DATA PROVIDED:
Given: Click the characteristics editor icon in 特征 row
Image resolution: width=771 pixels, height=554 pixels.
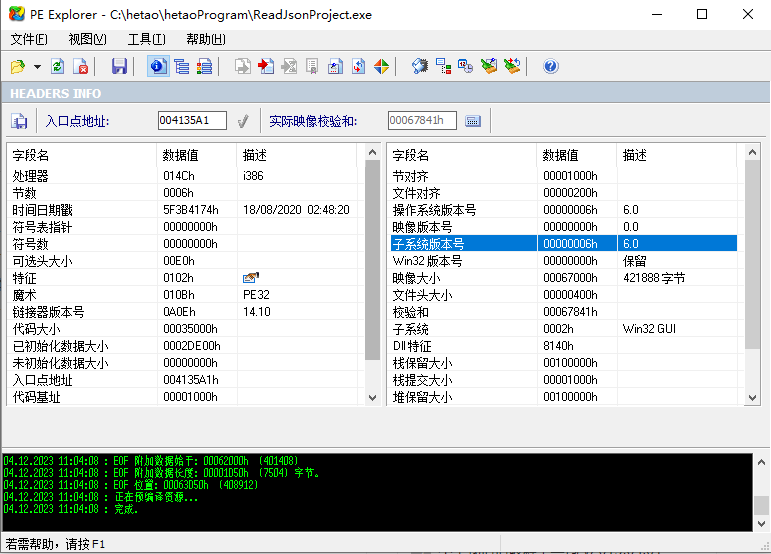Looking at the screenshot, I should click(x=250, y=278).
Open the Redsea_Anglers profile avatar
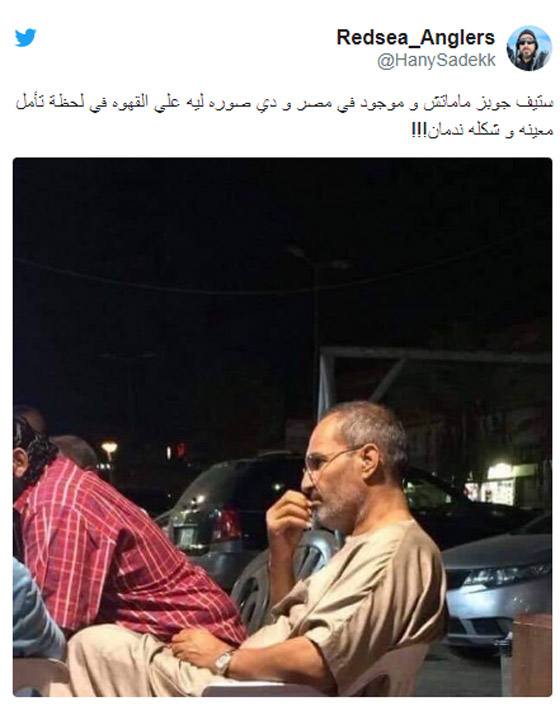Screen dimensions: 560x706 pos(529,48)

WHAT YOU ARE ASKED TO DO:
Reproduce every row above verbatim, omitting the pictures.

TASK RESULT:
Given: Click the characteristics editor icon in 特征 row
Image resolution: width=771 pixels, height=554 pixels.
Looking at the screenshot, I should click(x=250, y=278).
Open the Redsea_Anglers profile avatar
Screen dimensions: 560x706 pos(529,48)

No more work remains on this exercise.